По утрам Венеция поет, как птица. Поет девушка, накрывая столики уличного кафе. Поет разносчик, несущий на голове деревянный ящик с овощами. Поет портье, протягивая ключи от номера постояльцу. Это поет настоящая, трудовая Венеция, как поет, охорашиваясь поутру, всякая птаха.

Она поет не так, как наемные певцы в гондолах с немецкими туристами. За тех почему-то немножко стыдно…

Бронзовый Гольдони в Венеции – это живой, веселый человек, эпикуреец, типичный венецианец. Думаю, что и он напевал что-нибудь, проснувшись поутру.

Он с тростью, в шляпе с полями, сдвинутой на затылок. От сырости бронза потемнела, позеленела. Он как будто продолжает весело шагать по своему городу.

* * *

У Пастернака:

…Я был разбужен спозаранку Щелчком оконного стекла…

Раньше мне казалось не очень точным слово «щелчком». Но теперь, вспоминая наш длинный, как гондола, номер в отеле «Конкордия», и окно напротив двери, и тот звук, который оно издавало на сквозняке, я думаю, что слово найдено точно. Это был именно «щелчок», а не стук, и не звон. Тот щелчок, которым проверяют целость хрустальной рюмки, ее певучесть:

Я был разбужен спозаранку Щелчком оконного стекла. Размокшей каменной баранкой В воде Венеция плыла… * * *

Можно ли все же рассказать Венецию?
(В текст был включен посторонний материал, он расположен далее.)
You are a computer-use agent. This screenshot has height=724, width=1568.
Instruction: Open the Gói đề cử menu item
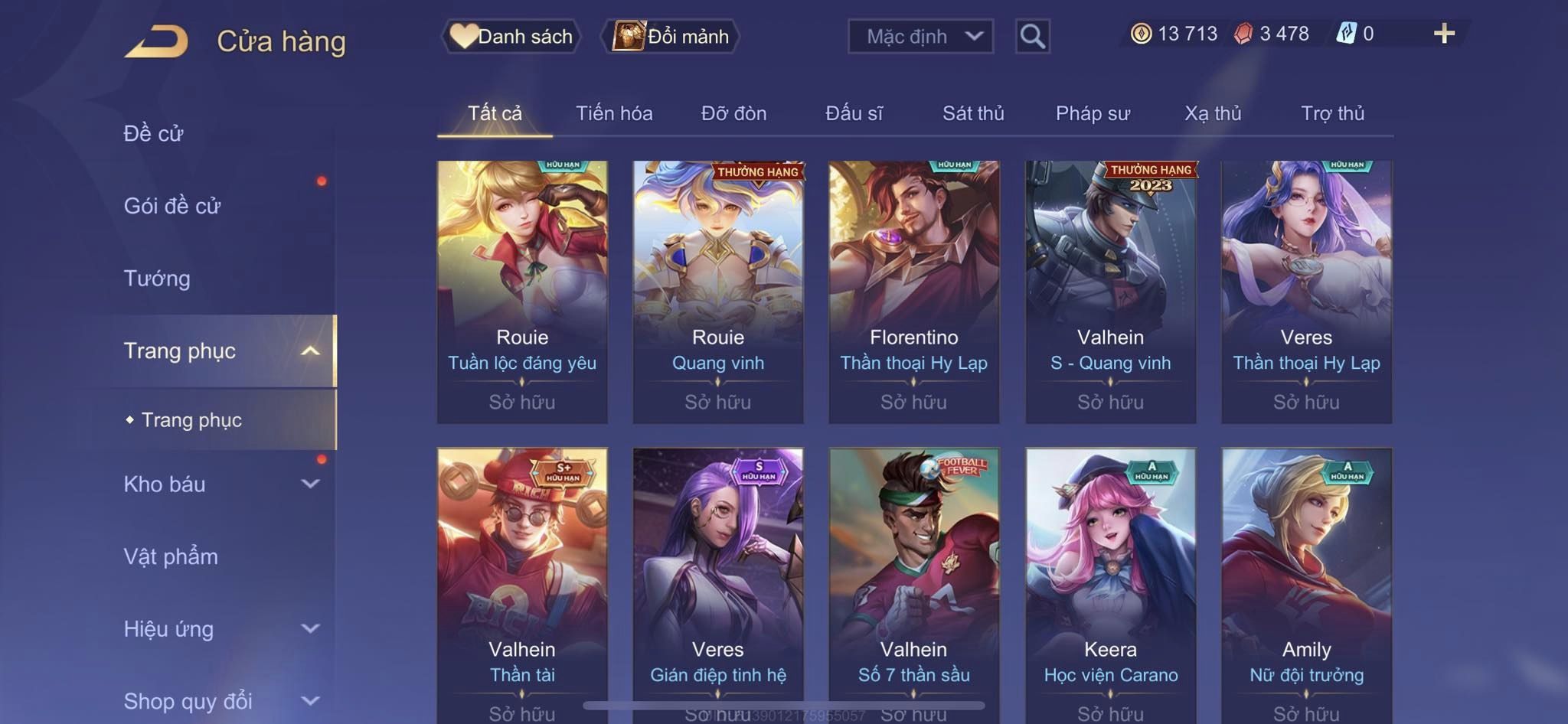172,205
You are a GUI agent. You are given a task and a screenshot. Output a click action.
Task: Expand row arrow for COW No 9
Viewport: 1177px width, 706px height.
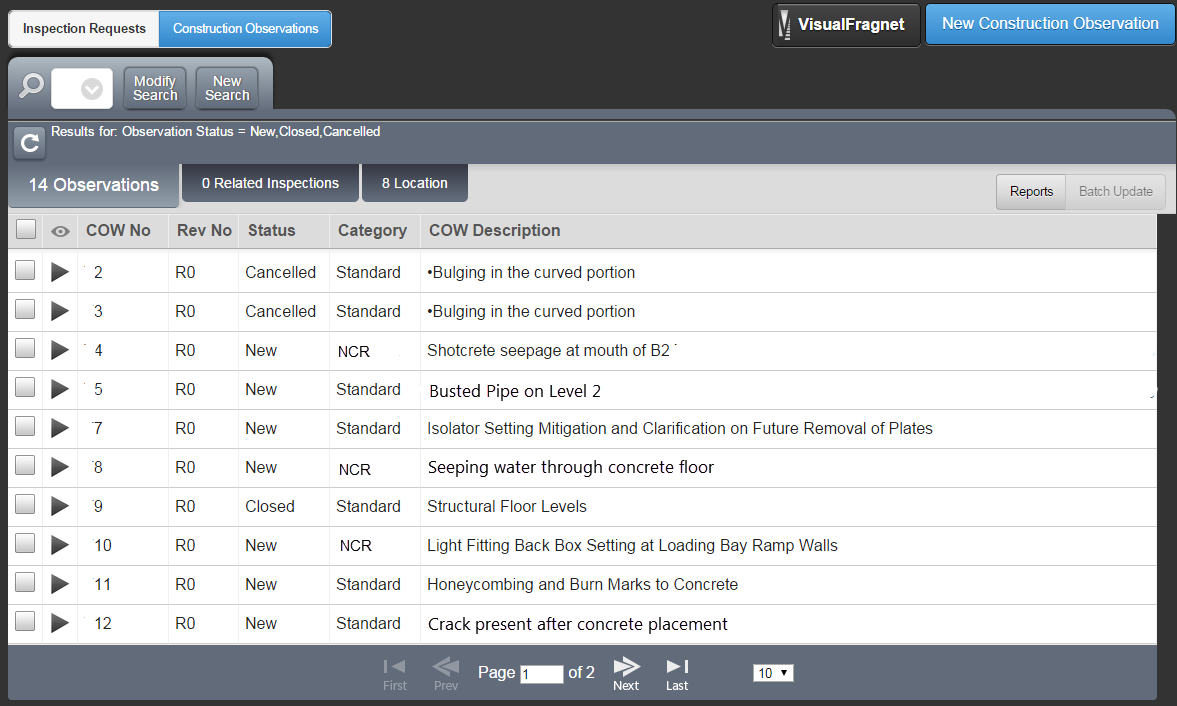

Можно ли рассказать музыку?

* * *

Как одеты гондольеры?

Синяя роба, тельняшка, иногда белая рубаха поверх тельняшки, соломенная шляпа с красной лентой, кушак. Есть и другие, частные гондолы. Мы видели такую с гондольером в белой форме, стройным, как бог. Он вез старика, хозяина гондолы, с молодой красивой женщиной, созданной для гондольера…
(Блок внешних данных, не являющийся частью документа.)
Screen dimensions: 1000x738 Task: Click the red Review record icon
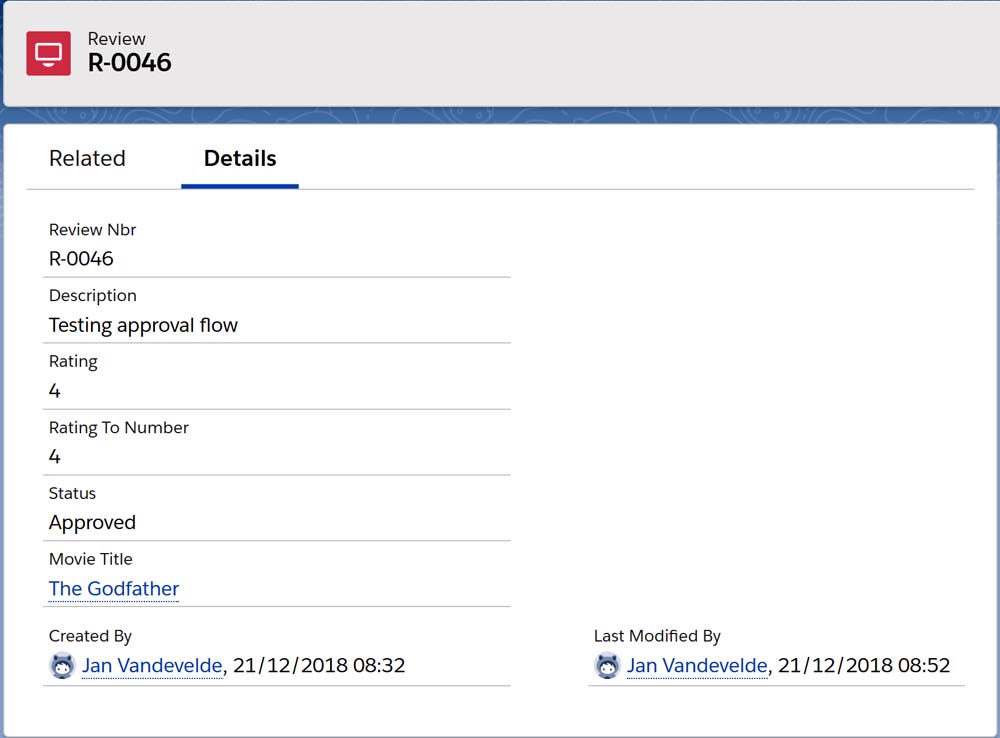[x=48, y=53]
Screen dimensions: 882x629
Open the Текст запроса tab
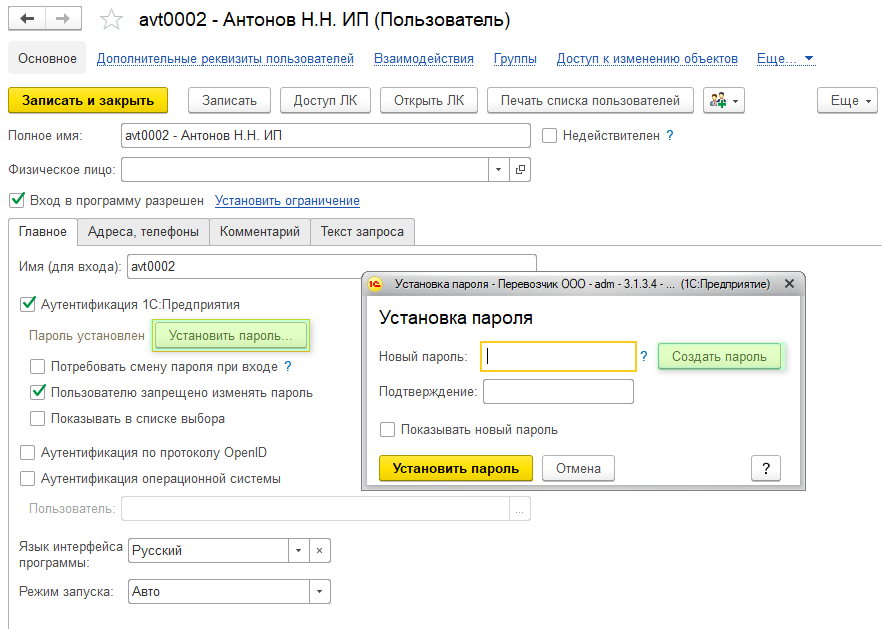point(362,232)
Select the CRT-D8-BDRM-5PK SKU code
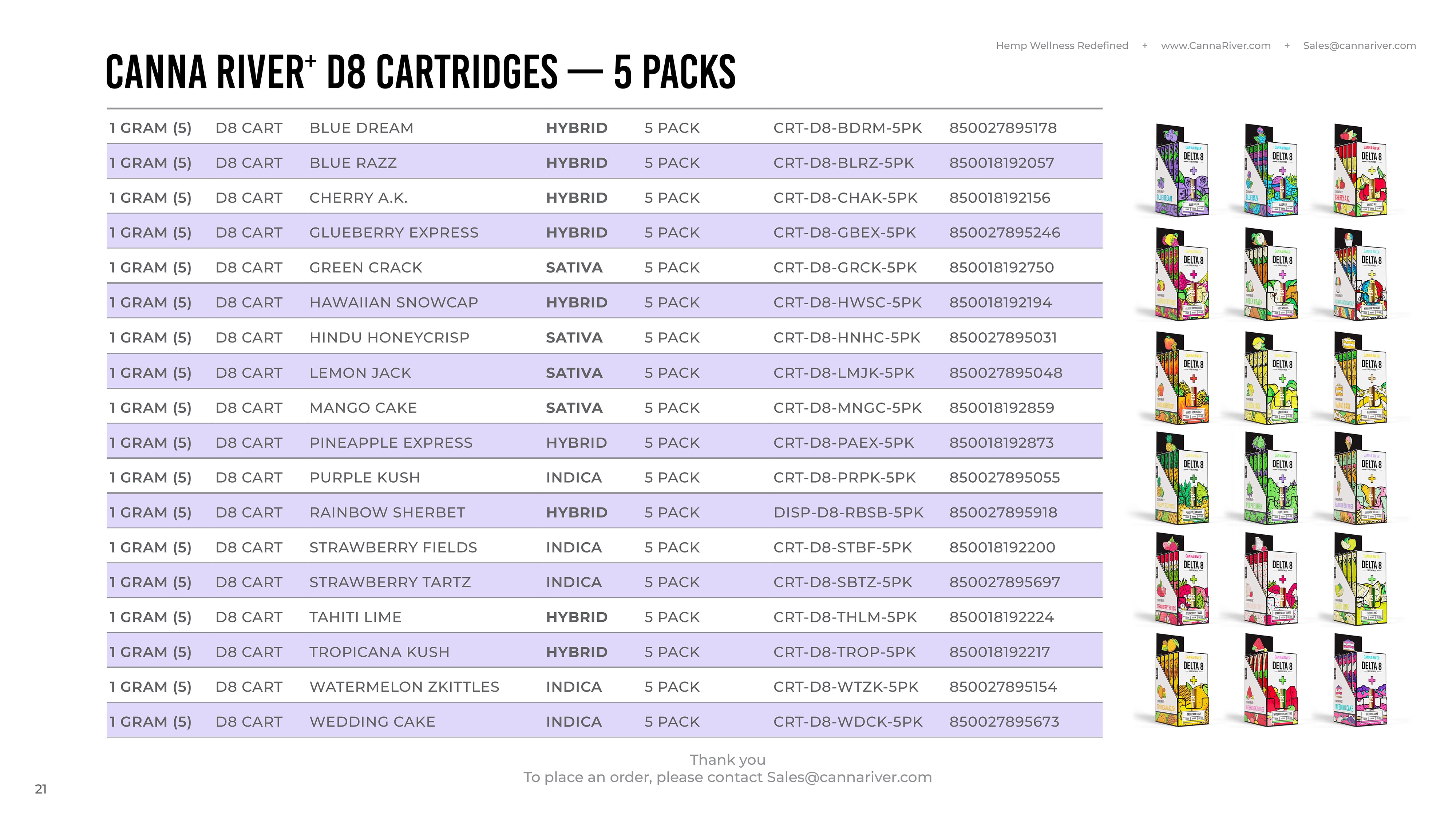1456x819 pixels. (x=847, y=128)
А за Понте Риальто над узкими улочками висит на веревках белье. Из окон спускают корзинки для подъема провизии. Разносчик кладет в корзину заказанную в лавке провизию: овощи, молоко, мясо – и корзинка плывет наверх. Для этого существует система блоков.
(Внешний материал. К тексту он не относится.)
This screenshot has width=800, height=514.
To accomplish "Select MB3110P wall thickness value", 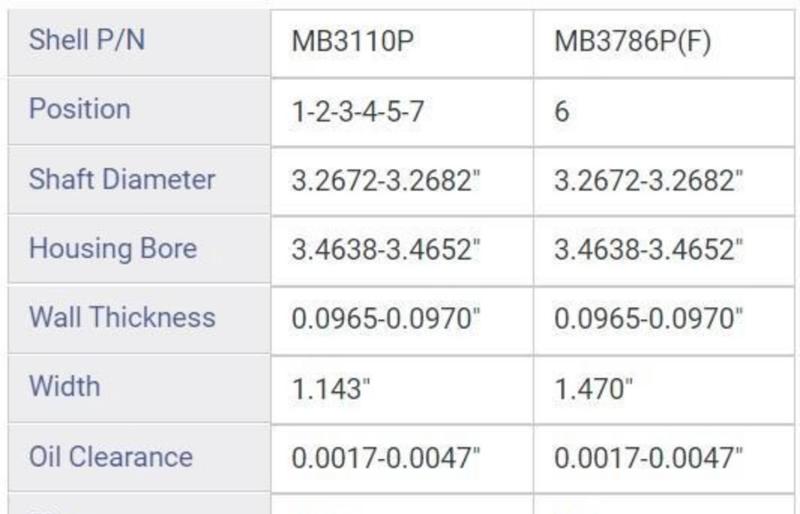I will [x=386, y=319].
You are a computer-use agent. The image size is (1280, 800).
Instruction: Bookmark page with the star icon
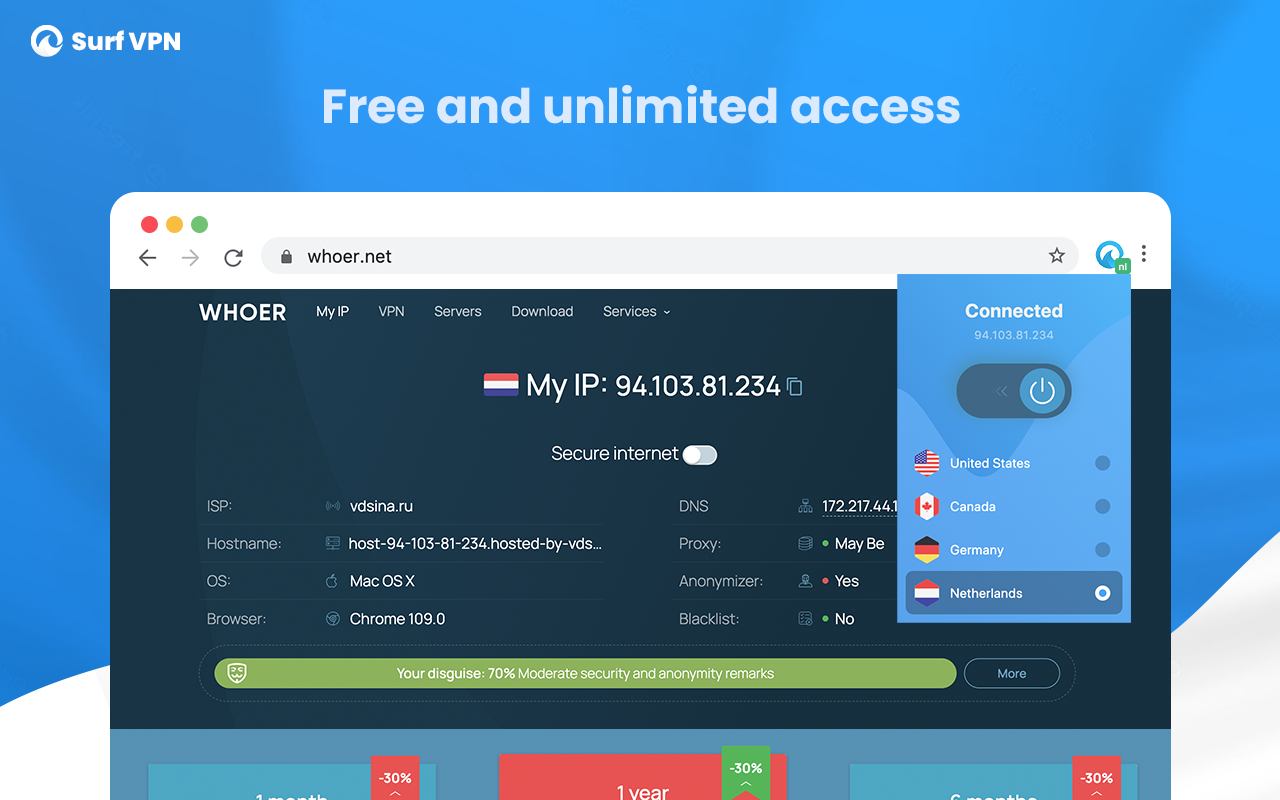1057,256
Старушки, да и вообще венецианки, любят смотреть в окна. И многие из этих лиц в оправе окна просятся на эмаль.

В Венеции мы ели суп из мидий. Приносят глубокую тарелку с грудой черных продолговатых ракушек, какие во множестве встречаются у нас на реках. Мы разнимали их руками и доставали вилкой оранжевого моллюска. Было довольно вкусно.

* * *

Площадь Святого Марка – это как бы и не площадь, а зал для танцев под открытым небом. Со всех сторон она замкнута: старые и новые прокурации, колоннада Наполеона и напротив нее собор Сан. Марка. Вымощенная, гладкая, строгая и величественная, эта площадь одна из красивейших в мире. Сходство с танцевальным залом придает ей музыка – два оркестра играют на ней по вечерам. Смолкает один, и тут же вступает другой. Впрочем, никто не танцует. Все слушают музыку и переходят от одного оркестра к другому, как загипнотизированные. По этой площади, прихрамывая, прогуливался Байрон; задумчивый, стоял над лагуной Александр Блок; здесь, щурясь от солнца, сидел на мраморных ступенях возле фонаря молодой Антон Чехов. И Вагнер сочинял свою музыку за столиком этого кафе – теперь оно называется Вагнеровское, и оркестр в красных камзолах играет у входа в кафе – Вагнеровский оркестр.